Policy files are stored as .yaml files, a simple format for storing hierarchical data in a text file with minimal markup. Here is an example of a policy file for a course with a fairly simple grading scheme.

Note that category names cannot be the same as any assignment names.

coursewide:
  course_name: Stat 101
  description: Syllabus for gs_demo
categories:
  - category: Overall Grade
    aggregation: weighted_mean
    assignments:
    - category: Labs
      aggregation: weighted_by_points
      weight: 0.3
      assignments:
        - "Lab 1"
        - "Lab 2"
        - "Lab 3"
        - "Lab 4"
        - "Lab 5"
        - "Lab 6"
    - category: Discussion
      aggregation: equally_weighted
      weight: 0.1
      assignments:
        - "Discussion 1"
        - "Discussion 2"
    - category: Midterm Exam
      aggregation: none
      weight: 0.3
      assignments:
        - "Midterm"
    - category: Final Exam
      aggregation: none
      weight: 0.3
      assignments:
        - "Final"

Once you have written your policy file, you can read it into R as a list.

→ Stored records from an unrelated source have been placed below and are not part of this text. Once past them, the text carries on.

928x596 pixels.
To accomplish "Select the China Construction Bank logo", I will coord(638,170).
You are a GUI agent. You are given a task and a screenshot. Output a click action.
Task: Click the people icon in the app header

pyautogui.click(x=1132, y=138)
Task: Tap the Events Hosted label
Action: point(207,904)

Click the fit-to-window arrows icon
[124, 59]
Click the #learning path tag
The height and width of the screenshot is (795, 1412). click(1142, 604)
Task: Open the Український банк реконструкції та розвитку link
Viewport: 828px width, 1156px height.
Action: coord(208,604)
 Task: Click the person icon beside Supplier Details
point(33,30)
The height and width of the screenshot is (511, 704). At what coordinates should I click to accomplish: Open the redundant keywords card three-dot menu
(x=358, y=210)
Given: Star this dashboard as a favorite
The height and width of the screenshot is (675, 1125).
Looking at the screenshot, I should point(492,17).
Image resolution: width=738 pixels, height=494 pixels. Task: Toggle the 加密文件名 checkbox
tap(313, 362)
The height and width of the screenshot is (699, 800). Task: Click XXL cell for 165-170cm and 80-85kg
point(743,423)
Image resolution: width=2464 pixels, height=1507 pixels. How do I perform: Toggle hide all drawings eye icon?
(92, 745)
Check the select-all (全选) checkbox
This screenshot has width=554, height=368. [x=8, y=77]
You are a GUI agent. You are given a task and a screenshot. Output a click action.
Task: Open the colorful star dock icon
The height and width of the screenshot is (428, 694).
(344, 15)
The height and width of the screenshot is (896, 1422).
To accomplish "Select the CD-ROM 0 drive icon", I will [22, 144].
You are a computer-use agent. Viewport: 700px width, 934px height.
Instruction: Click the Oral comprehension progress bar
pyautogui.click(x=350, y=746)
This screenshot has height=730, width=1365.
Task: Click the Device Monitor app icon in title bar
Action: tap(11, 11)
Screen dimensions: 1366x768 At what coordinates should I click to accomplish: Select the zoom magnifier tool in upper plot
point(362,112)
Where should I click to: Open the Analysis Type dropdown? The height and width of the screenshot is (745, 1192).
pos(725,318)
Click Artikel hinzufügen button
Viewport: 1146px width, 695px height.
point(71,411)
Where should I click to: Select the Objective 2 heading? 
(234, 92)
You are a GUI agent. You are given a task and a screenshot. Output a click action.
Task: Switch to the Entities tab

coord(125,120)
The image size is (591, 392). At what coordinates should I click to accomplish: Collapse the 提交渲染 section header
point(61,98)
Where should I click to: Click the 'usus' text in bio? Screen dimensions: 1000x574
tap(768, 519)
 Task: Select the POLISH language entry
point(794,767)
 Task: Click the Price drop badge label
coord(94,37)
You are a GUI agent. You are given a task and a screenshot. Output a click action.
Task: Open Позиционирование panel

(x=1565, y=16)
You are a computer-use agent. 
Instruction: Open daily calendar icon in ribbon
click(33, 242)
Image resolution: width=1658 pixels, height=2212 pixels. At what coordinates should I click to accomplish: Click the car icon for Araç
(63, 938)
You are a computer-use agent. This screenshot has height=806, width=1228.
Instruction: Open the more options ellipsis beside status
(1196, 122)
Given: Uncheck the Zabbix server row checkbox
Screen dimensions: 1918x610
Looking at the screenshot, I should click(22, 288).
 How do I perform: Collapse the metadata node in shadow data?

policy <- nemogb::read_policy(system.file("extdata", "policy_demo.yaml", package = "nemogb"))

Recognized Keys

There are a series of recognized keys with corresponding values. Each key represents a certain type of calculation in your syllabus, and the value determines the specifics of this calculation.

Assignments

The assignments key determines which assignments or subcategories are used to determine the category score. The values for this key must match assignments in the Gradescope data or subcategories determined in the same policy file. If left blank, the category score will not be factored into any of the grade calculations and will be ignored (this is usually relevant when computing grades in the middle of the semester when not all assignments have been assigned and/or graded). Using get_assignments() will give you a list of all the assignments’ names within your Gradescope file.

Score

The score key determines how the percentage of an assignment score is calculated. At the moment, there is only one valid value for this key:

raw_over_max: the percentage of an assignment score is the score of the assignment divided by the maximum points of the assignment.
- Note: if score is not explicitly defined, this is the default.

Aggregation

The aggregation key determines how the various assignment scores are aggregated together in order to calculate the category score. These are the corresponding values for this key:

equally_weighted: the category score is the average of the assignment scores with no regard to the relative point-values of the assignments.
- Note: if aggregation is not explicitly defined, this is the default.
weighted_by_points: the category score is the weighted average of the assignment scores with the weights determined by the relative point-values of the assignments.
max_score: the category score is the maximum of the assignment scores.
min_score: the category score is the minimum of the assignment scores.
weighted_mean: the category score is the weighted average of the assignment scores with the weights being explicitly determined using the weight key in the nested categories.
- Note: this is often reserved for the final overall-grade calculation.
none: this is reserved for when a category is comprised of only one assignment; hence no aggregation is necessary because the category score is simply the assignment score.
- Note: if an category has none for its aggregation and multiple assignments, the function defaults to equally_weighted.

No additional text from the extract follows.